Another Word For It Patrick Durusau on Topic Maps and Semantic Diversity

July 29, 2013

Big Data Garbage In, Even Bigger Garbage Out

Filed under: Data Quality — Patrick Durusau @ 3:56 pm

Big Data Garbage In, Even Bigger Garbage Out by Alex Woodie.

From the post:

People are doing some truly amazing things with big data sets and analytic tools. Tools like Hadoop have given us astounding capabilities to drive insights out of huge expanses of loosely structured data. And while the big data breakthroughs are expected to continue, don’t expect any progress to be made against that oldest of computer adages: “garbage in, garbage out.”

In fact, big data may even exacerbate the GIGO problem, according to Andrew Anderson, CEO of Celaton, a UK company that makes software designed to prevent bad data from being introduced into customer’s accounting systems.

“The ideal payoff for accumulating data is rapidly compounding returns,” Anderson writes in an essay on Economia, a publication of a UK accounting association. “By gaining more data on your own business, your clients, and your prospects, the idea is that you can make more informed decisions about your business and theirs based on clear insight. Too often however, these insights are based on invalid data, which can lead to a negative version of this payoff, to the power of ten.”

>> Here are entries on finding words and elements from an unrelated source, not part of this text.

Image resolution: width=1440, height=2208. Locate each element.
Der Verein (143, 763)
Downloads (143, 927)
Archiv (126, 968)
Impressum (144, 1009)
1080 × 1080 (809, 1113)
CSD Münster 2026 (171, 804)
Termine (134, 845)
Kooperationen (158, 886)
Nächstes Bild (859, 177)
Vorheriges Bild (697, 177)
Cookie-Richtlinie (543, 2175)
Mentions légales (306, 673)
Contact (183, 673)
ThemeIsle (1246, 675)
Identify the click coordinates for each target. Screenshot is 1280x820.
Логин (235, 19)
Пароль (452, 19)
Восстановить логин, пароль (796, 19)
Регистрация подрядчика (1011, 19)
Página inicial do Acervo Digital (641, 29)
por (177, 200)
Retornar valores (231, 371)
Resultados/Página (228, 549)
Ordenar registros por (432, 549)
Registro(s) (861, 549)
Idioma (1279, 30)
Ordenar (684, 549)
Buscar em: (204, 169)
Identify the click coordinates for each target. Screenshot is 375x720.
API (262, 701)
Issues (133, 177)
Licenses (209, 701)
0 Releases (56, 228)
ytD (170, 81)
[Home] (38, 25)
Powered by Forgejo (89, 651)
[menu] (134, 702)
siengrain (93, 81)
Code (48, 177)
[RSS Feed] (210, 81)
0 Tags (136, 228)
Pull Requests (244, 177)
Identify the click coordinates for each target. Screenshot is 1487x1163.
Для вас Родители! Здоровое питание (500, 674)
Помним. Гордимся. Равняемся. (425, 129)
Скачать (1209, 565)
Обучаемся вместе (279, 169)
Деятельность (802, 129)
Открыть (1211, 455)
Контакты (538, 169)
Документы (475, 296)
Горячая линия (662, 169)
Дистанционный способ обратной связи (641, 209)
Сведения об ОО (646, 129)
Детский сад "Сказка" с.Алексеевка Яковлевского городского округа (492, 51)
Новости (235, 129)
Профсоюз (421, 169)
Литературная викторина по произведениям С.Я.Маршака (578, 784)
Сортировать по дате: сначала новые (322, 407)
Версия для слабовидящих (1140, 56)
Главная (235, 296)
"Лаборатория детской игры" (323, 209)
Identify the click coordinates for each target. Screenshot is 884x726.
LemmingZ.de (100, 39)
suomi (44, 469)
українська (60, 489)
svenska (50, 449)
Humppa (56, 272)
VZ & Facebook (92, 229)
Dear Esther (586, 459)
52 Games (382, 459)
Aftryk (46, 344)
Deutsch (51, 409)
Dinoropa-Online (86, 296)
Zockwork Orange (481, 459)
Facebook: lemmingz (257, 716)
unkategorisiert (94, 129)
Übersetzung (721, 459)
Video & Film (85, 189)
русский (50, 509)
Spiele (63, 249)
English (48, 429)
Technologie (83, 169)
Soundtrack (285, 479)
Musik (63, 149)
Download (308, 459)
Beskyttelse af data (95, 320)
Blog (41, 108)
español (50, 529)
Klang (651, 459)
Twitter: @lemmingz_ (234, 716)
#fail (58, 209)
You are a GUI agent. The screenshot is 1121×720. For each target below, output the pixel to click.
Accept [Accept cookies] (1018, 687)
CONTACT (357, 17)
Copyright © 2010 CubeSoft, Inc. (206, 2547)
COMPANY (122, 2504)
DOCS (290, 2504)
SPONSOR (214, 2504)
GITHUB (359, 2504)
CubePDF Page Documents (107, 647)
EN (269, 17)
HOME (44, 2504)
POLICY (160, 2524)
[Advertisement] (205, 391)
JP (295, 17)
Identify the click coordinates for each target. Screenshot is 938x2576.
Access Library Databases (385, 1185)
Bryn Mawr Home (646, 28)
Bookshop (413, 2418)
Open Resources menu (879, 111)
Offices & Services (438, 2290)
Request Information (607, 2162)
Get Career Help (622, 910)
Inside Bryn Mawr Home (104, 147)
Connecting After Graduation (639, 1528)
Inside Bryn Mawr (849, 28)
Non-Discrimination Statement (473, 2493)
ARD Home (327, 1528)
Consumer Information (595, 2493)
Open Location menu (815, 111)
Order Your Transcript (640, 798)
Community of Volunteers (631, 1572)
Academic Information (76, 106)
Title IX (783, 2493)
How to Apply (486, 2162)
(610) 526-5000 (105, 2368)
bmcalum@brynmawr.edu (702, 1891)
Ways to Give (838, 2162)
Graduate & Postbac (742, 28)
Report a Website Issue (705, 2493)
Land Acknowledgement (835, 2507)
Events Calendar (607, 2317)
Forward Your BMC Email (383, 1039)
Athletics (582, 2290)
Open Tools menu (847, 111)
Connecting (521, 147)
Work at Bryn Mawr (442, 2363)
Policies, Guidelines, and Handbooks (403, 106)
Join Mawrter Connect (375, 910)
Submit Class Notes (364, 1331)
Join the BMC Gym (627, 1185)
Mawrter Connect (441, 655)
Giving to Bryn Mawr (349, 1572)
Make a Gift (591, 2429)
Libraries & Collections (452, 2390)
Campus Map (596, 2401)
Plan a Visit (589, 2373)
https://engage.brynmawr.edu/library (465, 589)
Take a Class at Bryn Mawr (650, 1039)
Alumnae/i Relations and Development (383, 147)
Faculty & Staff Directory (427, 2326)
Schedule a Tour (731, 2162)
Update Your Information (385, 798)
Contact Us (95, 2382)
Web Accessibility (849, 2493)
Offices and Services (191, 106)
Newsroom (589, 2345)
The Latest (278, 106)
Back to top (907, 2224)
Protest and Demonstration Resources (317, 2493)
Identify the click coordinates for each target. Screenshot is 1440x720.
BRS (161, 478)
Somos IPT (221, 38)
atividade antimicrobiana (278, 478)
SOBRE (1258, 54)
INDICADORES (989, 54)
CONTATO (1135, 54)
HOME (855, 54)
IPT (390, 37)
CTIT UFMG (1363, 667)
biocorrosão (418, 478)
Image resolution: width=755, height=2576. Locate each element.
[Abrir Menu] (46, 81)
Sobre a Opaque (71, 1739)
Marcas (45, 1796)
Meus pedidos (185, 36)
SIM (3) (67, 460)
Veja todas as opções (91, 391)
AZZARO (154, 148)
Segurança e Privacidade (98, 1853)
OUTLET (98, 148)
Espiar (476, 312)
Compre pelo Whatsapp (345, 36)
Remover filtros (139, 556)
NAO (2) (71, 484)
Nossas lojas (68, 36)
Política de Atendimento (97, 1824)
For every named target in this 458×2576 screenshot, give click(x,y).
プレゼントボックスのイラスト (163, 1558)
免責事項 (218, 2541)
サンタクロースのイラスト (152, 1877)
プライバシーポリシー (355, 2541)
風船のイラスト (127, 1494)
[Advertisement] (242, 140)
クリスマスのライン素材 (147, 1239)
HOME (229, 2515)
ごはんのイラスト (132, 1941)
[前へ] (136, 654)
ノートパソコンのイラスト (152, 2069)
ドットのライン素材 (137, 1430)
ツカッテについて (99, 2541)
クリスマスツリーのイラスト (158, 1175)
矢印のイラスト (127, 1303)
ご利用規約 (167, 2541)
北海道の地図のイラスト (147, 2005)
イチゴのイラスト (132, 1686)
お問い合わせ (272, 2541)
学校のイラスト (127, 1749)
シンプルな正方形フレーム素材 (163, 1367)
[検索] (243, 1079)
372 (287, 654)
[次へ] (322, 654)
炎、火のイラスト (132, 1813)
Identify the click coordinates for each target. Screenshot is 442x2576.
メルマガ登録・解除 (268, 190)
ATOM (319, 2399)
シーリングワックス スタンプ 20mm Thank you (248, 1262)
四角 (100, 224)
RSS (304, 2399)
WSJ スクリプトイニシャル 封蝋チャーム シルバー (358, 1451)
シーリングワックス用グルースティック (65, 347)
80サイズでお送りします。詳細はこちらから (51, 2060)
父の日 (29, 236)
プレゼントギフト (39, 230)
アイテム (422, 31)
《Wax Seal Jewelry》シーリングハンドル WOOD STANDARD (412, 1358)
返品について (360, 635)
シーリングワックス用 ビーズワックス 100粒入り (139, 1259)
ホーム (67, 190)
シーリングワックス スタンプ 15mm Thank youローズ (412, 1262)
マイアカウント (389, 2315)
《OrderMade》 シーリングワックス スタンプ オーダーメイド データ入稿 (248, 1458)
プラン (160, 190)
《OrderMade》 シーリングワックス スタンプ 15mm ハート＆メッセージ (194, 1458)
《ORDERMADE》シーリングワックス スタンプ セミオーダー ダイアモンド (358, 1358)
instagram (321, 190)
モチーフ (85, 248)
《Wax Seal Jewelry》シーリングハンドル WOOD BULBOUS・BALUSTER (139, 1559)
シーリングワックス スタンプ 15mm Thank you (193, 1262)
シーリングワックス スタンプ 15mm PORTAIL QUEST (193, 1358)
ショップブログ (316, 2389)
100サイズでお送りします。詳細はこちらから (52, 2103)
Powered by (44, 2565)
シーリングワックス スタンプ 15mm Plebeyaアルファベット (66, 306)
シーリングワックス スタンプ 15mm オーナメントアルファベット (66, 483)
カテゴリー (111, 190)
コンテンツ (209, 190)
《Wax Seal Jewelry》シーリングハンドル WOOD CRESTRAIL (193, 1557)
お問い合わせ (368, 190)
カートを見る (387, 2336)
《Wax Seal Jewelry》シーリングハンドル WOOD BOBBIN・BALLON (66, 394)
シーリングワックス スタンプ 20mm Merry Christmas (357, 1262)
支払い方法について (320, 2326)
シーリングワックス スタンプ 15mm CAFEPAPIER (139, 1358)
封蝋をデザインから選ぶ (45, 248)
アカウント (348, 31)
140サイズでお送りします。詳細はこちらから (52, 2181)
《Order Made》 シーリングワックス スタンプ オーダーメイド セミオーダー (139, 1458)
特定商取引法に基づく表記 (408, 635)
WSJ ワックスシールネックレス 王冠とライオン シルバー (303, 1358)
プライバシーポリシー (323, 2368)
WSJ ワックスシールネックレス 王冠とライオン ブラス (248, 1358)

The problem may compound to the power of 100 if bad data is left to fester. Anderson calls this the “1-10-100 rule.” If a clerk makes a mistake entering data, it costs $1 to fix it immediately. After an hour–when the data has begun propagating across the system–the cost to fix it increases to $10.

Several months later, after the piece of data has become part of the company’s data reality and mailings have gone out to the wrong people and invoices have gone unpaid and new clients have not been contacted about new services, the cost of that single data error balloons to $100.

If you read the essay in Economia, you will find the 1-10-100 rule expressed in British pounds. With the current exchange rate, the cost would be higher here in the United States.

Still, the point is a valid one.

Decisions made on faulty data may be the correct decisions, but your odds worsen as the quality of the data goes down.